### [Data listing]
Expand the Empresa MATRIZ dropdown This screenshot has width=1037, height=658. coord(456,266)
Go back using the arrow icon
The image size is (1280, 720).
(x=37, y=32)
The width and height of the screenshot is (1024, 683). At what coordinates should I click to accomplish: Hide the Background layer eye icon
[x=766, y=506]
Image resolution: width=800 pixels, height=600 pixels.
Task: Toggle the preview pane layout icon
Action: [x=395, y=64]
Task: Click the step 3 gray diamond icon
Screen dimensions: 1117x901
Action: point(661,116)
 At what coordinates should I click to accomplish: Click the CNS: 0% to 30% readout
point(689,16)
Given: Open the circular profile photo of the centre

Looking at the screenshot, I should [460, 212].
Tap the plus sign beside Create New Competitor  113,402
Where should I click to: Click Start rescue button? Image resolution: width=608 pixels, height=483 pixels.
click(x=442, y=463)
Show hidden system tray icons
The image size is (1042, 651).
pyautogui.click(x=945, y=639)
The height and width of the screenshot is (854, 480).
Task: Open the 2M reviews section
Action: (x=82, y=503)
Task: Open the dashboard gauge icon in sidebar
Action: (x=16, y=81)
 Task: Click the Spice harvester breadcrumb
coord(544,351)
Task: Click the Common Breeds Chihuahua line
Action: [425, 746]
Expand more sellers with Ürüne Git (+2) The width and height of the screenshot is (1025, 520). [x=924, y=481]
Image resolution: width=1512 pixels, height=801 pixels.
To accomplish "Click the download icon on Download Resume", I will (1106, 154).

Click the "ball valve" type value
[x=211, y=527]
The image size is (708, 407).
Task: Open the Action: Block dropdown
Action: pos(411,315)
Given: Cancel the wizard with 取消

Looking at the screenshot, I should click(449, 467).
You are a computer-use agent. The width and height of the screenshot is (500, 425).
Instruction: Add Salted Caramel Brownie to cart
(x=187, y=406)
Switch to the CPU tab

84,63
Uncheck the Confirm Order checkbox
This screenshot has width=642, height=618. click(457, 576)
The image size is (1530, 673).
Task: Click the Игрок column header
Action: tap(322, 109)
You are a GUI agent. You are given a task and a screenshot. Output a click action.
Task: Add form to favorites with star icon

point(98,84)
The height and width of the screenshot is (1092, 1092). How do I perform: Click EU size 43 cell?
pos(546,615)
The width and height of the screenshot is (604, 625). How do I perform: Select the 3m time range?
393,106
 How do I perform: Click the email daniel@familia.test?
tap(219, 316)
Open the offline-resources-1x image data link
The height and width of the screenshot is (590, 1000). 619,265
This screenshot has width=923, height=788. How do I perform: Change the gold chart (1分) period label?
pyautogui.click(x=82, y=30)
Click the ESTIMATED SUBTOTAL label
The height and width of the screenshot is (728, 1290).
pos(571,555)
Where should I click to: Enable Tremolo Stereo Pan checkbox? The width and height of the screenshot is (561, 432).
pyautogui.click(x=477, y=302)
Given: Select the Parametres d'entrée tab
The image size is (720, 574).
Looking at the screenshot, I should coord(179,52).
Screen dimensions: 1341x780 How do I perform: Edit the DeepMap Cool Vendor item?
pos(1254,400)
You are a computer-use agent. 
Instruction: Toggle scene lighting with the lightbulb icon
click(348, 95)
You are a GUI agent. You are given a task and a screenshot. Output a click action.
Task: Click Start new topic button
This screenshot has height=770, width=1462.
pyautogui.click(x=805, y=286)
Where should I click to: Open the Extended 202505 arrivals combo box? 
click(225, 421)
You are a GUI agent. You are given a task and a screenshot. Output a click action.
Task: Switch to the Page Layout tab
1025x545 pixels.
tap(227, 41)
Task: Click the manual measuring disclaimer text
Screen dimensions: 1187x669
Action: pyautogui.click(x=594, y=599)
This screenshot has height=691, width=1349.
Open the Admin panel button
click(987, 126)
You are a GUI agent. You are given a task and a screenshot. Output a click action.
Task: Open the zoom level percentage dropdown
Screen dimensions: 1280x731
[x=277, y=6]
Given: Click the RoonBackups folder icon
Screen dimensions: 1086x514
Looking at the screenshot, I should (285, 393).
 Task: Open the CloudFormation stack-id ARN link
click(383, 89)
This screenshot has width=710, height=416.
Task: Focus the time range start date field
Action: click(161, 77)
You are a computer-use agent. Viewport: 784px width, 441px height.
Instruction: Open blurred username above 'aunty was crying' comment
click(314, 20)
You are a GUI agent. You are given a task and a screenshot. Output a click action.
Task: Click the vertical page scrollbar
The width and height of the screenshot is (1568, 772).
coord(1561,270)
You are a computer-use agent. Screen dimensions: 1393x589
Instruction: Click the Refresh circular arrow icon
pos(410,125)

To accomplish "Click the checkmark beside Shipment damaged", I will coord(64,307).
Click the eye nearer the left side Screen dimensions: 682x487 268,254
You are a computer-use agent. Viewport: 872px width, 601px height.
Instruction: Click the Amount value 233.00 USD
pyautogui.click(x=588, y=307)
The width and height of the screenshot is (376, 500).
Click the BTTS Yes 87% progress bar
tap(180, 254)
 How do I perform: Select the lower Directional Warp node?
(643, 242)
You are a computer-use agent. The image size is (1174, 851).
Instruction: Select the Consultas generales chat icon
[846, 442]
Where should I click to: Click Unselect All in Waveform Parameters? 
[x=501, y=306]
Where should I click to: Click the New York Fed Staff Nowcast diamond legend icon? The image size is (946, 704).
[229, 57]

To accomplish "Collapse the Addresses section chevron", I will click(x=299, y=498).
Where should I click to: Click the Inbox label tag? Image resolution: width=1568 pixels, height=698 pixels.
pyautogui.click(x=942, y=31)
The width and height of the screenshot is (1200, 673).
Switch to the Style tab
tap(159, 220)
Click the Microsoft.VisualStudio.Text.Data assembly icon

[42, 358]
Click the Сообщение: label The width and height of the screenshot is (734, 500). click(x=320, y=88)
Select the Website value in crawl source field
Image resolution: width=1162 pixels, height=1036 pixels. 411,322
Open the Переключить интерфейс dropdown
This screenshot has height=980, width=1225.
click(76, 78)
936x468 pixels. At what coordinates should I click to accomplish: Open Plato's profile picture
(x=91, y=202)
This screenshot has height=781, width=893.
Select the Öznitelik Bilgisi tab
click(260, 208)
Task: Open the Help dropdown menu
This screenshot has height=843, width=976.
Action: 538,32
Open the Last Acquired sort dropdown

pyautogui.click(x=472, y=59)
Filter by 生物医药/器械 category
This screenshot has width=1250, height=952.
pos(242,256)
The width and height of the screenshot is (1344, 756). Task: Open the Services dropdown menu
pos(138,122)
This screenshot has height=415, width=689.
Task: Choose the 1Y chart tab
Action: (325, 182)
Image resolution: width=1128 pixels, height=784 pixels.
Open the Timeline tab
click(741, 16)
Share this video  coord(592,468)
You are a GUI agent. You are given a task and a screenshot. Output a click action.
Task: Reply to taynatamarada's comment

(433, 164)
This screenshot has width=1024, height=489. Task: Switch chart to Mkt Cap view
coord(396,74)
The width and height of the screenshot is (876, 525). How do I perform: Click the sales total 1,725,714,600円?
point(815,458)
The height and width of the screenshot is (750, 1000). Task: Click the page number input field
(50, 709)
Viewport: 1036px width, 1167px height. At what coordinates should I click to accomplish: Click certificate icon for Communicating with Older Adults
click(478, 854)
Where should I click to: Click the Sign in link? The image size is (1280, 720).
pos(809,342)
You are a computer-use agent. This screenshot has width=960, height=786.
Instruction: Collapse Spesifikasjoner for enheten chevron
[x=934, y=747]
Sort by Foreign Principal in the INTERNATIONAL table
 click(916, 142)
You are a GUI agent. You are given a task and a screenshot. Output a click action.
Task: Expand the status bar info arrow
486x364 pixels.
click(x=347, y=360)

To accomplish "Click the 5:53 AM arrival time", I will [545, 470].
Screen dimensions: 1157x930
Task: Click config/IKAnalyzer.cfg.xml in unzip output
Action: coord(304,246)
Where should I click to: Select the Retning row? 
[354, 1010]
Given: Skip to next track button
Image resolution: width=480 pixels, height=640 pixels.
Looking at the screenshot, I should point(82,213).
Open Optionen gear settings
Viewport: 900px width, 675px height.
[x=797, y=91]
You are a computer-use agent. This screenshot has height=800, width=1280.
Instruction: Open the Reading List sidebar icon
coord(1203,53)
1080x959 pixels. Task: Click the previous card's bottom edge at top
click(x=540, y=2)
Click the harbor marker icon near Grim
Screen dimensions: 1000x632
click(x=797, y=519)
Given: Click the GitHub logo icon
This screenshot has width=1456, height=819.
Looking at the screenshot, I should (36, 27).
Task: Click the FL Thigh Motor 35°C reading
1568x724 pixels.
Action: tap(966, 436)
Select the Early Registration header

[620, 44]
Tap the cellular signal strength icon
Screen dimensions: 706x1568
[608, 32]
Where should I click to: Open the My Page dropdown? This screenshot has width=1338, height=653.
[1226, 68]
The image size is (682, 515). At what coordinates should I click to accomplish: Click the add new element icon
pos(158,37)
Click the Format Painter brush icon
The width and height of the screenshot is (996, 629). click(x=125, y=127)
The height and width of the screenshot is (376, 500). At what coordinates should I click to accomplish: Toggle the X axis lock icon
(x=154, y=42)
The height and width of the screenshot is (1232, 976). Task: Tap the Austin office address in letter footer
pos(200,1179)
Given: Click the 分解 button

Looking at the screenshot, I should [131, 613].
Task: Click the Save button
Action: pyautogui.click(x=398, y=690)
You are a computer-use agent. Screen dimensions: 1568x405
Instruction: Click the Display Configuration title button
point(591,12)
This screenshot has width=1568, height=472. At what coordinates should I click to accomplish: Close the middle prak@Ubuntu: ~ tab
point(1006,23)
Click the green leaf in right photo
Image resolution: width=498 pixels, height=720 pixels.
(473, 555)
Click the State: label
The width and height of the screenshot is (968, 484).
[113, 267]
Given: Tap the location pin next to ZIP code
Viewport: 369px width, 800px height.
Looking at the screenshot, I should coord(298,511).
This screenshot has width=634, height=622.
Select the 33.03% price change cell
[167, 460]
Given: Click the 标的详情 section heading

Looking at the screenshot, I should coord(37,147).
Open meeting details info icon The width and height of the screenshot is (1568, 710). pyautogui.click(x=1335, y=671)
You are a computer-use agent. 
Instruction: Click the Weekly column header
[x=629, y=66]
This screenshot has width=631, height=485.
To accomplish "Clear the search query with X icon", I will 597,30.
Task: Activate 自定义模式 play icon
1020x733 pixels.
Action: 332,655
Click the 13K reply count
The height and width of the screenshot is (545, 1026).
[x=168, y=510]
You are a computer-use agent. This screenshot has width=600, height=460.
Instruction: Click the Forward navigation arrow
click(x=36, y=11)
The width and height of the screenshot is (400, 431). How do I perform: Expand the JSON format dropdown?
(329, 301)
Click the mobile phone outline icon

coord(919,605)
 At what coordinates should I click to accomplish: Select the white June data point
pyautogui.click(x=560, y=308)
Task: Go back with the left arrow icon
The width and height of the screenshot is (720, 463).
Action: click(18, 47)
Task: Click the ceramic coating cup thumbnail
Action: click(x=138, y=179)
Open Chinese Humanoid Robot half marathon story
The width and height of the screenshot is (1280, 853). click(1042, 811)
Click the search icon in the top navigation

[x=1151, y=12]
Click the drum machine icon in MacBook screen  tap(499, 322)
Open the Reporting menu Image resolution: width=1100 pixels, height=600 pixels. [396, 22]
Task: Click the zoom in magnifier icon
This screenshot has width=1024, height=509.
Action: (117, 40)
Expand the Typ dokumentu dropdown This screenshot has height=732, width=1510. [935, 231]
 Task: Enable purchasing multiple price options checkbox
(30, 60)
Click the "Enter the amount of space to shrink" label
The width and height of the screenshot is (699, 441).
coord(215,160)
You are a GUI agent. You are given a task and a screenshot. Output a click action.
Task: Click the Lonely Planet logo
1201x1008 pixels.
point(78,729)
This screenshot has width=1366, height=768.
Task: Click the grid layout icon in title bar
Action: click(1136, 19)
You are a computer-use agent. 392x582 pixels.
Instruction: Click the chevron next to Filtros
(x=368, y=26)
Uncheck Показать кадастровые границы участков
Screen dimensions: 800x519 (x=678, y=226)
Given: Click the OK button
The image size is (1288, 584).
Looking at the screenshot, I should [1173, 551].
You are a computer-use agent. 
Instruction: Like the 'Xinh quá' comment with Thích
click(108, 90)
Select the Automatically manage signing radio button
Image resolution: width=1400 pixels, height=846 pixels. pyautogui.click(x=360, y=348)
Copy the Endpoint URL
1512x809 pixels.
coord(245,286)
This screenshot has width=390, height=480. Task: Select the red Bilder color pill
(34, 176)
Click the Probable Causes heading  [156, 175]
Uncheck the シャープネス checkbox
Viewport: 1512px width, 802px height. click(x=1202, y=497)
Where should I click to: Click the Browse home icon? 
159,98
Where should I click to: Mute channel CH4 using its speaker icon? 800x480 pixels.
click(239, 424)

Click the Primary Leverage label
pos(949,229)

### [Directions for this task]
Lines containing the string "logo" above: how many are there? Answer with the number only.

### [Response box]
2